## Selected text
Would reccomend a visit to the zepelin museum at Freiderichshaven if you get a rainy day (or anyway actually) .

If you are looking for a goodstop over would recommend Lac du Der by Dijon its an artificial lake with a level 26km cyclepath all around the dike plenty of sailing/fishing /birdwatching etc, again plenty of aires and a couple of campsites.

Hope you have a great time we certainly did.

Jon


----------



## 89862

Lac du Der is around 100 miles from Dijon! It's about 30 miles SSE from Chalons-en-Champagne.


----------



## bognormike

TRy Park Camping Lindau - on the lake, just at the Austrian border - nice site with clean facilities. Easy cycle or bus into Lindau - town not to be missed. Boat trips on the lake & superb cafes / bars.

http://www.motorhomefacts.com/modules.php?name=Campsites&op=display_results&csid=3948

good stellplatz at Meersburg

http://www.motorhomefacts.com/modules.php?name=Campsites&op=display_results&csid=3025


----------



## Bethune

Further to my recent post I see that Promobil in their June issue had an article on the Bodensee. To places previously suggested add Reichenau (www.reichenau.de), Mainau Island (particularly for gardeners as it is renowned for its flowers - www.mainau.de). There is opera at the Bregenz Festival starting July 22nd.
If you have a spare €355 (gulp !!!) pocket money take a flight in a Zeppelin over Lake Constance 
Stellplatz in the centre of Konstanz (12 vehicles) GPS 47 39 25 N / 09 10 5 east; Meersburg (80 vehicles with a bus to town centre) GPS 47 42 08 N / 09 16 11 East; Friedrichshafen (20 vehicles) belongs to nearby Camp Site Cap Rotach GPS 47 39 00 North / 09 29 45 East.
Camp Sites www.camping-hegne.de ; www.campingdorf.de
Have a great trip
Philip


----------



## peejay

In addition to all the good advice so far....

(Target pointing data)
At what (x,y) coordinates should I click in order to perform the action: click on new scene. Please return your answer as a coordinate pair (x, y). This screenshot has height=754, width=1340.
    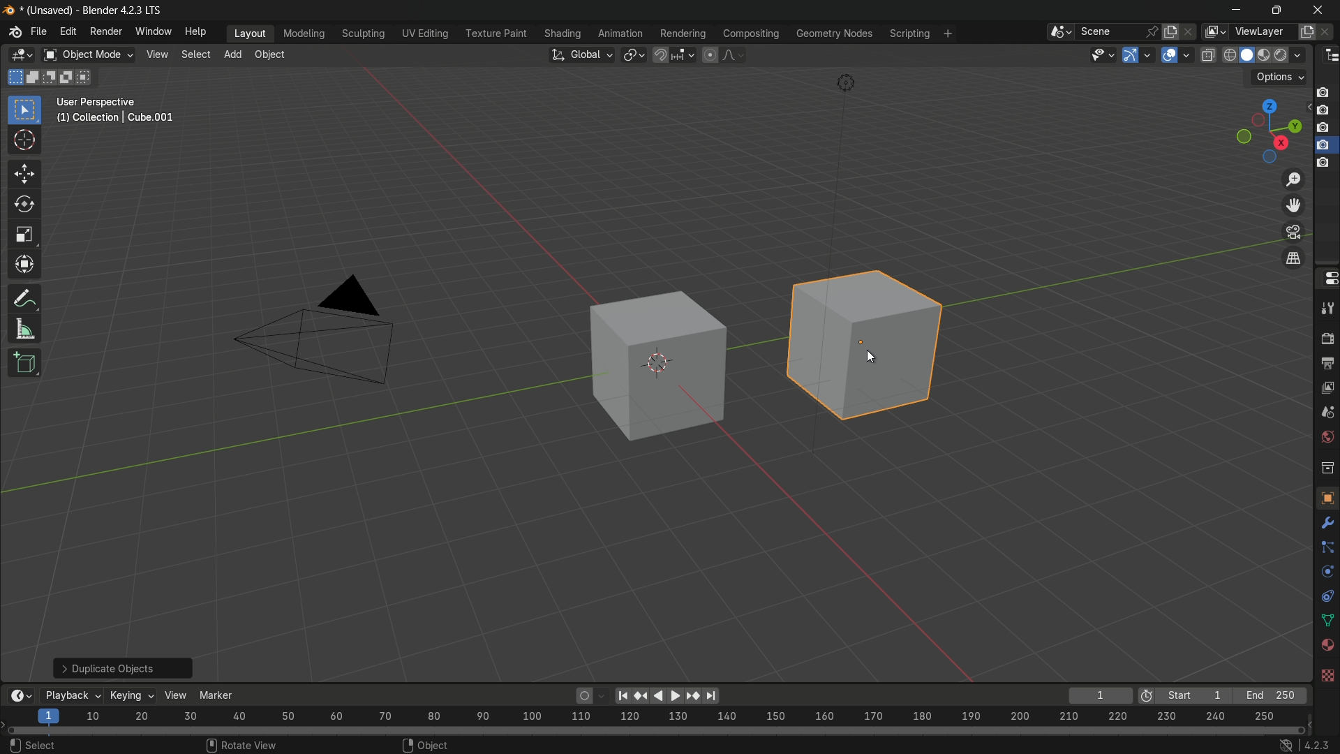
    Looking at the image, I should click on (1169, 31).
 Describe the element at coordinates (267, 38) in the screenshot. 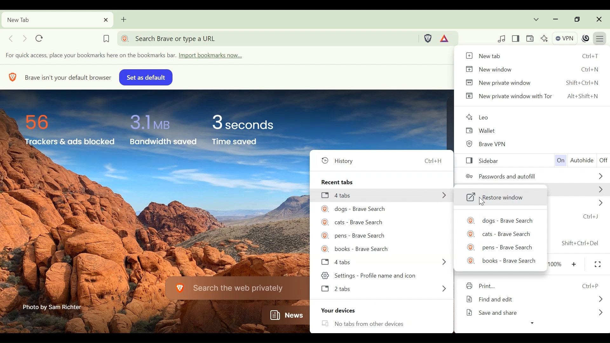

I see `Address bar` at that location.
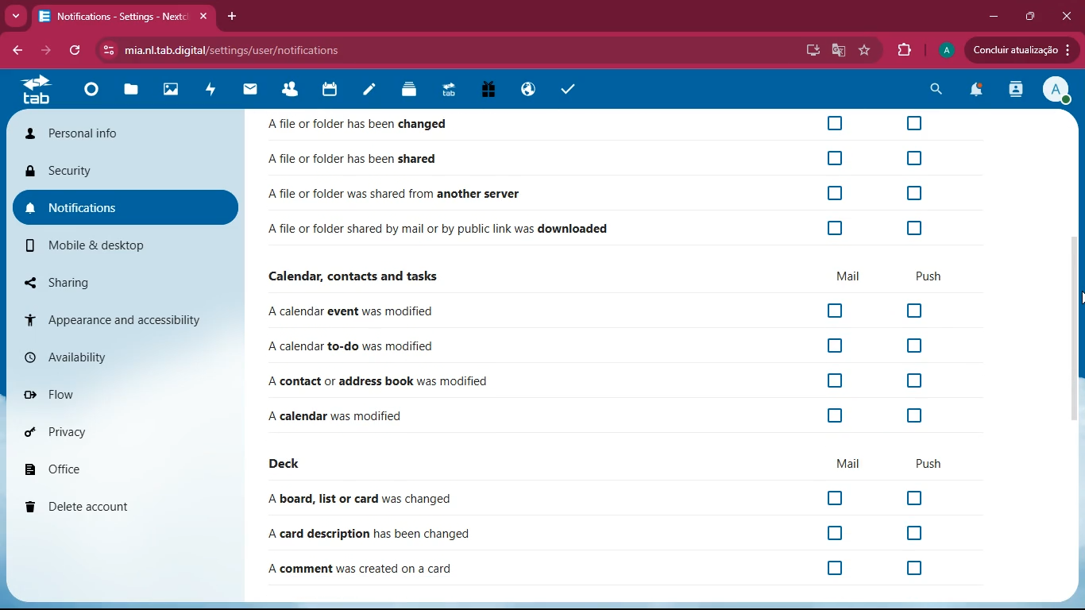 The width and height of the screenshot is (1085, 610). What do you see at coordinates (351, 311) in the screenshot?
I see `A calendar event was modified` at bounding box center [351, 311].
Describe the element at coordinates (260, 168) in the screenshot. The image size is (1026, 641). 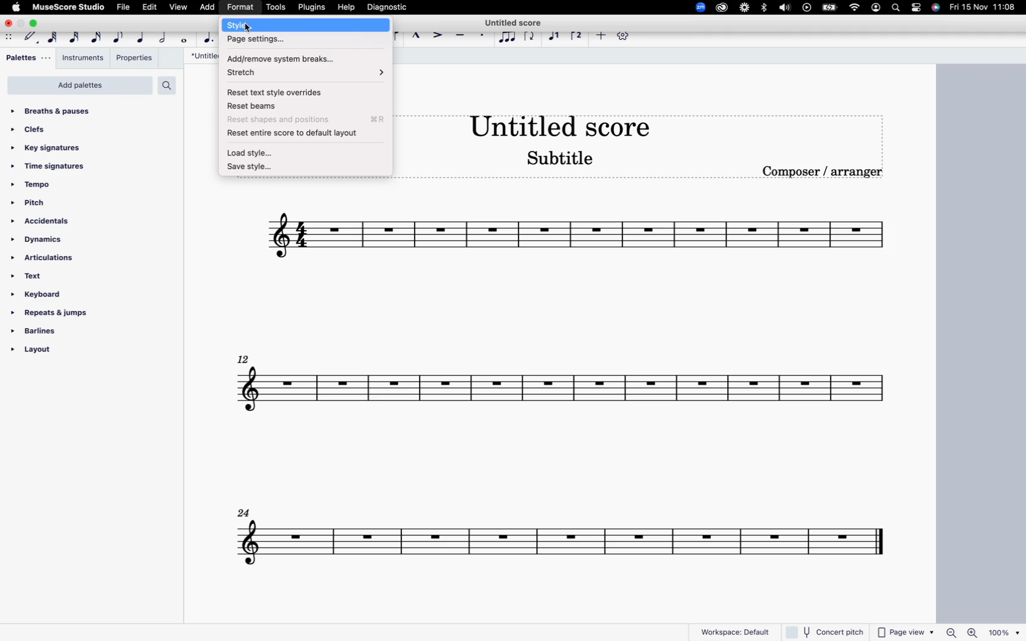
I see `save style` at that location.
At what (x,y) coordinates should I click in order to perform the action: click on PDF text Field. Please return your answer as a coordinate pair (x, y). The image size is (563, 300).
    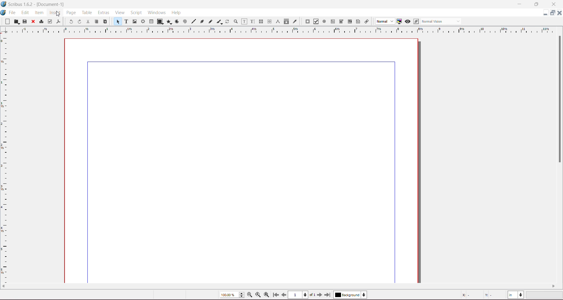
    Looking at the image, I should click on (333, 21).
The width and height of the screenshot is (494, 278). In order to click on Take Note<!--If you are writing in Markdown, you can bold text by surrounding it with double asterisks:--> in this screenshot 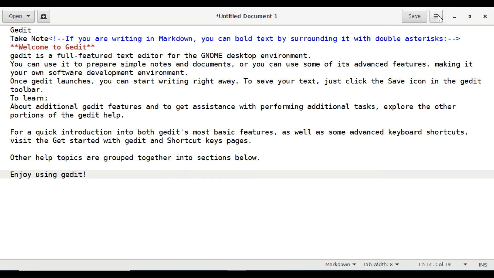, I will do `click(238, 38)`.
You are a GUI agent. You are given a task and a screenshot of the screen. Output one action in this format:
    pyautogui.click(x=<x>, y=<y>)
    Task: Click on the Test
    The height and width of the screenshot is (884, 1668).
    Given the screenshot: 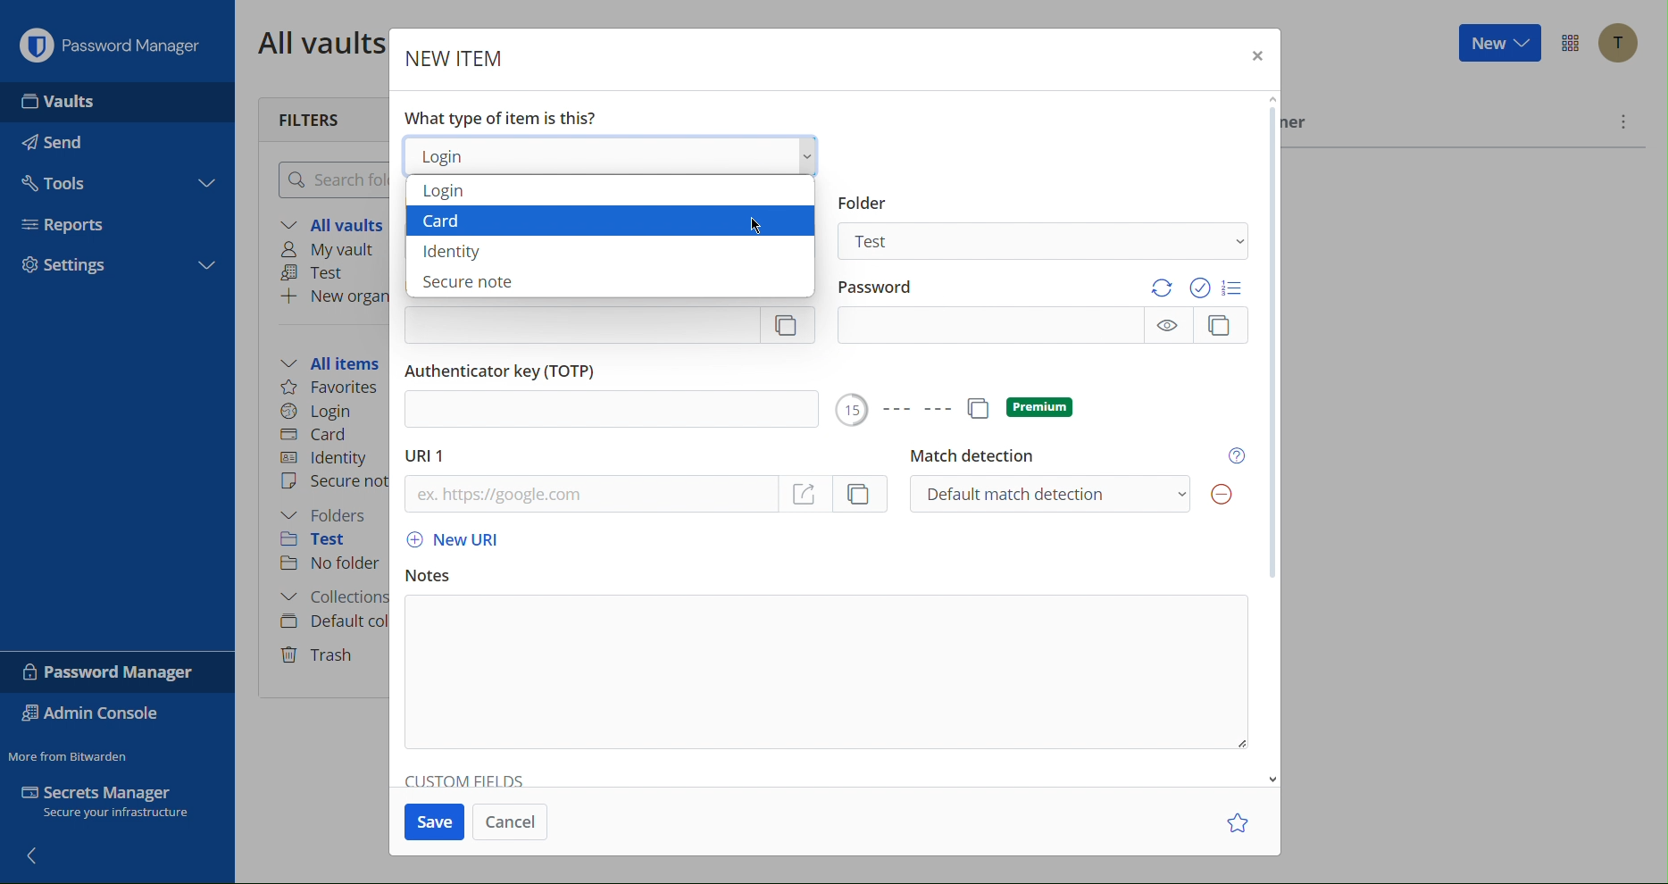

## What you will do
Copy out the Lake Constance forum thread word for word, from start to finish. The listing has no connection to the Lake Constance forum thread.

## Answer to the problem
Would reccomend a visit to the zepelin museum at Freiderichshaven if you get a rainy day (or anyway actually) .

If you are looking for a goodstop over would recommend Lac du Der by Dijon its an artificial lake with a level 26km cyclepath all around the dike plenty of sailing/fishing /birdwatching etc, again plenty of aires and a couple of campsites.

Hope you have a great time we certainly did.

Jon


----------



## 89862

Lac du Der is around 100 miles from Dijon! It's about 30 miles SSE from Chalons-en-Champagne.


----------



## bognormike

TRy Park Camping Lindau - on the lake, just at the Austrian border - nice site with clean facilities. Easy cycle or bus into Lindau - town not to be missed. Boat trips on the lake & superb cafes / bars.

http://www.motorhomefacts.com/modules.php?name=Campsites&op=display_results&csid=3948

good stellplatz at Meersburg

http://www.motorhomefacts.com/modules.php?name=Campsites&op=display_results&csid=3025


----------



## Bethune

Further to my recent post I see that Promobil in their June issue had an article on the Bodensee. To places previously suggested add Reichenau (www.reichenau.de), Mainau Island (particularly for gardeners as it is renowned for its flowers - www.mainau.de). There is opera at the Bregenz Festival starting July 22nd.
If you have a spare €355 (gulp !!!) pocket money take a flight in a Zeppelin over Lake Constance 
Stellplatz in the centre of Konstanz (12 vehicles) GPS 47 39 25 N / 09 10 5 east; Meersburg (80 vehicles with a bus to town centre) GPS 47 42 08 N / 09 16 11 East; Friedrichshafen (20 vehicles) belongs to nearby Camp Site Cap Rotach GPS 47 39 00 North / 09 29 45 East.
Camp Sites www.camping-hegne.de ; www.campingdorf.de
Have a great trip
Philip


----------



## peejay

In addition to all the good advice so far....